Start of Selected extract

Wednesday, September 03, 2008

The Media's Short Memory (Updated)

With all due righteous indignation, The Washington Post reminds us:
It's hard to recall a time when either major party asked voters to accept a nominee with a thinner record.
I don't know--is it really all that hard, or are they just not really trying.

Jennifer Rubin tries to give some helpful pointers:
Well, on one level this is true. She will have no choice and the knives have been sharpened. But on another is comical. Have they demanded an accounting of his [Obama's] claim that Bill Ayers was a “guy in the neighborhood”? Have they queried Obama on his legislative record and the missing documents from his years in the Illinois state legislature? Did I miss it when they demanded a list of his law clients or his actual medical records (or Joe Biden’s for that matter) rather than a one-page letter from his doctor? No to all of these, of course.
In another post on media hypocrisy, Rubin quotes from The Wall Street Journal about the media claim that they want a maverick--
Yet when he acts like McCain and picks a maverick reformer in his own mold, his former media cheering squad turns on him for not conforming to Beltway mores and picking someone they’ve all met 10 times in the CNN green room. They want a VP to be a kind of parliamentary choice, someone they have already vetted, someone who’s made them laugh with insider jokes at the Gridiron dinner. The Beltway class whines constantly about how it wants fresh voices in politics, but we guess this means a first-term Democratic Senator rather than a first-term Republican Governor from some godforsaken U.S. state few of them have ever been to.
The media must be very thankful to the Republicans for this unique opportunity. After all, they have never had this kind of chance to scrutinize a candidate with no real record before...

End of Selected extract
Start of Material shown

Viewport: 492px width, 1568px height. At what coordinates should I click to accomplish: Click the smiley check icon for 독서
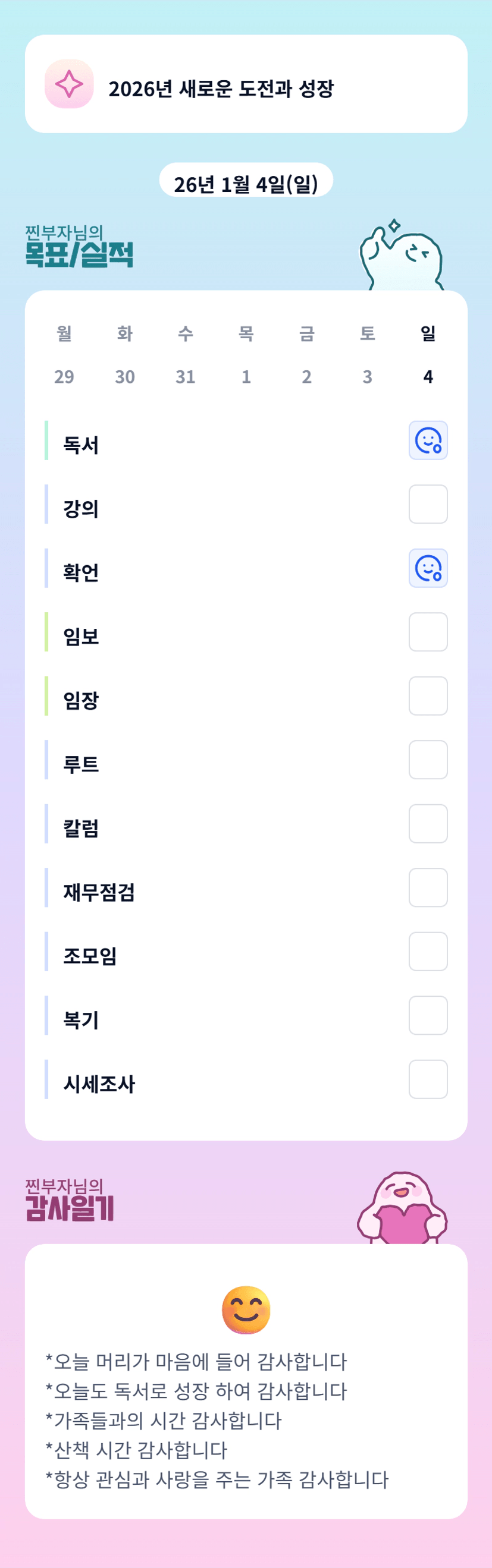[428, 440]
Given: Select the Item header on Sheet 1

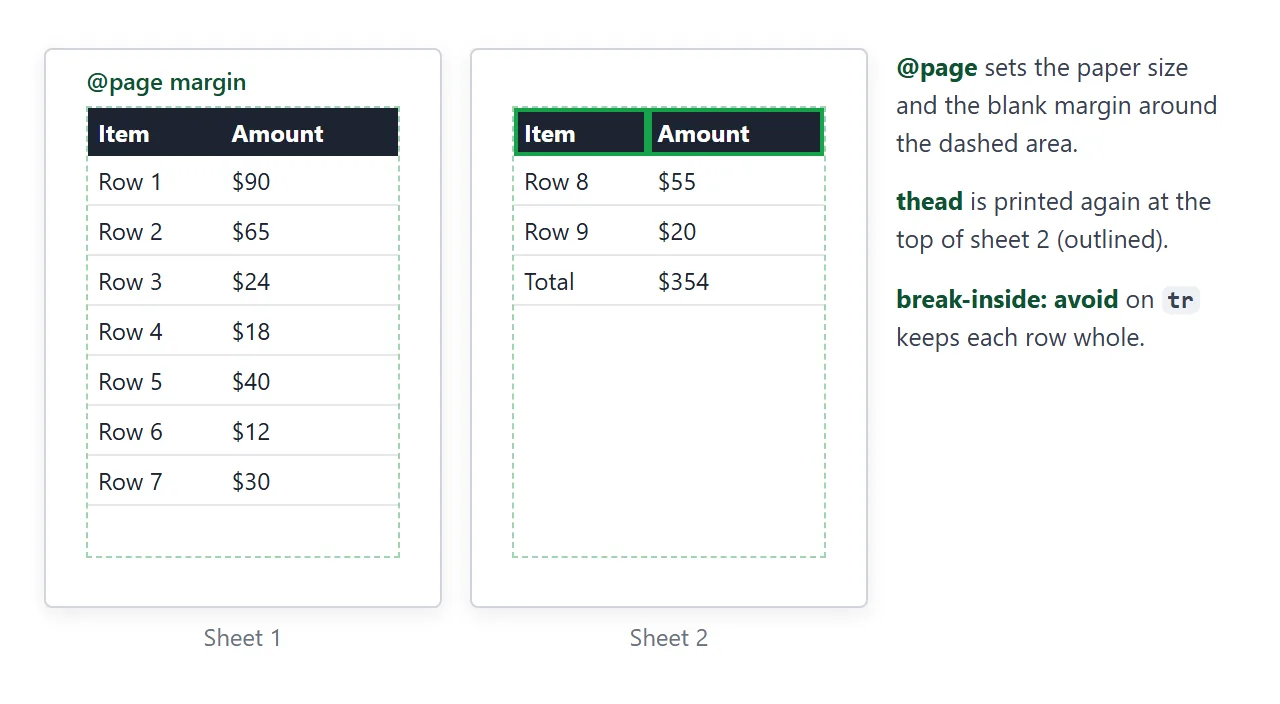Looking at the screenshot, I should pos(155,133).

End of Material shown
Start of Material shown

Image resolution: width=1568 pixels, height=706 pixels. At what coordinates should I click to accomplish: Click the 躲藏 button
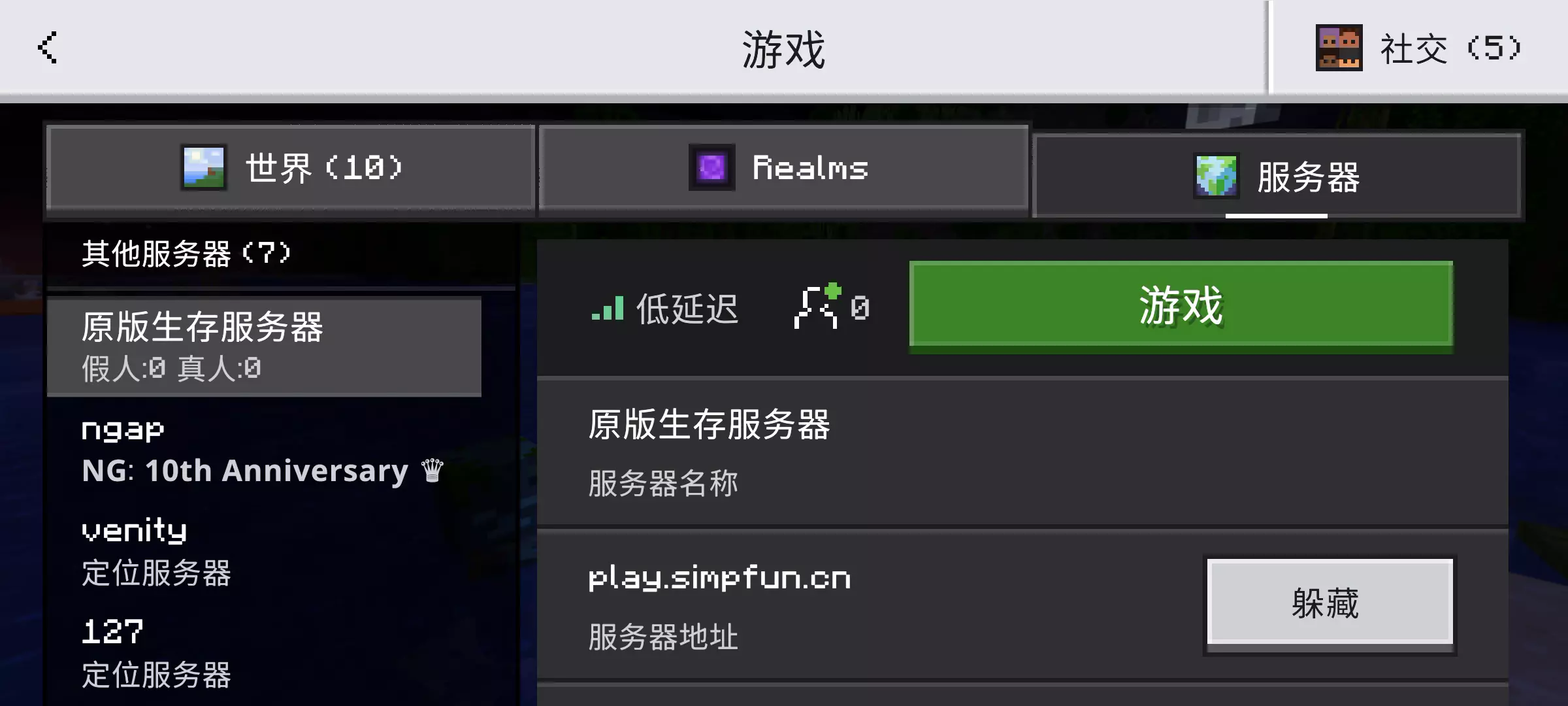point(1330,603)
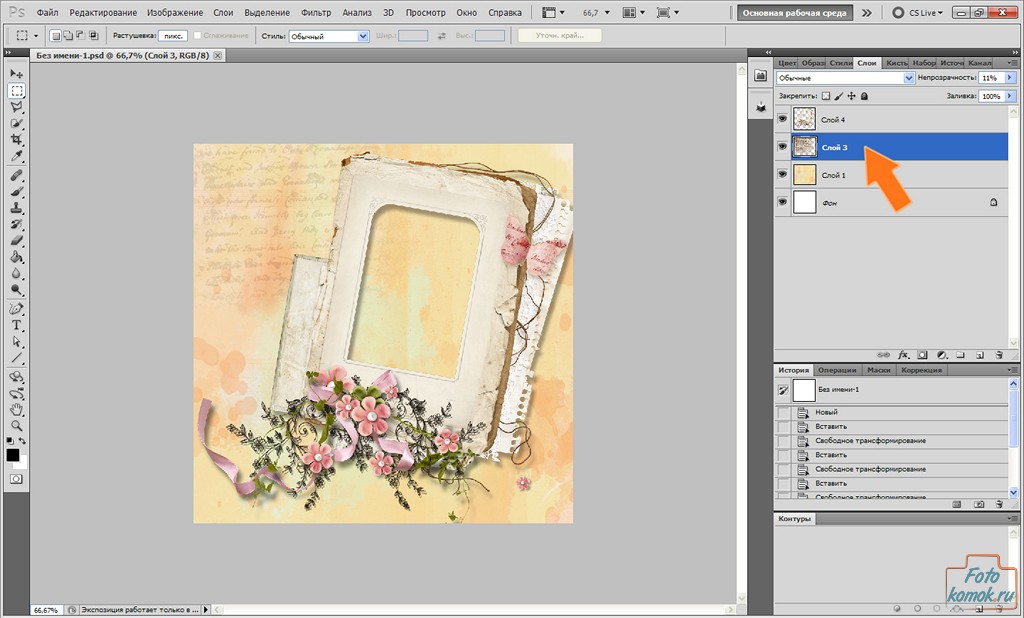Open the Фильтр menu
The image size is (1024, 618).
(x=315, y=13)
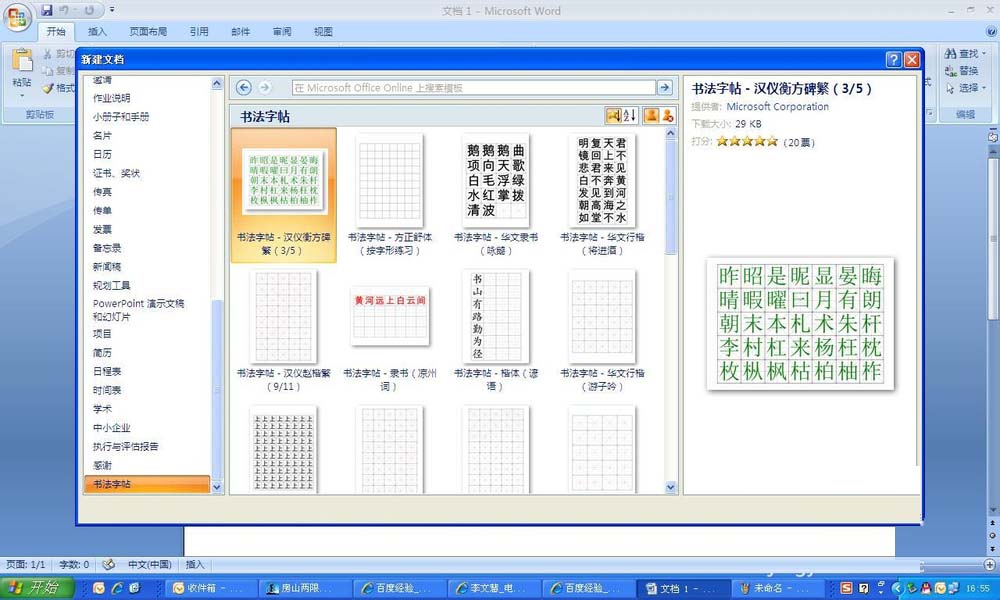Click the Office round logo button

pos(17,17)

End of Material shown

## Exercise
Can you summarize the blog post about the media's short memory in two sentences?

## Solution to the problem
The post mocks The Washington Post's claim that it is hard to recall a nominee with a thinner record, citing Jennifer Rubin's point that the media never pressed Obama on Bill Ayers, his legislative record, his law clients, or his medical records. It also quotes The Wall Street Journal's charge that a press corps claiming to want fresh voices turned on McCain for picking a first-term Republican governor and maverick reformer, and it ends by sarcastically calling this a unique chance to scrutinize a candidate with no real record.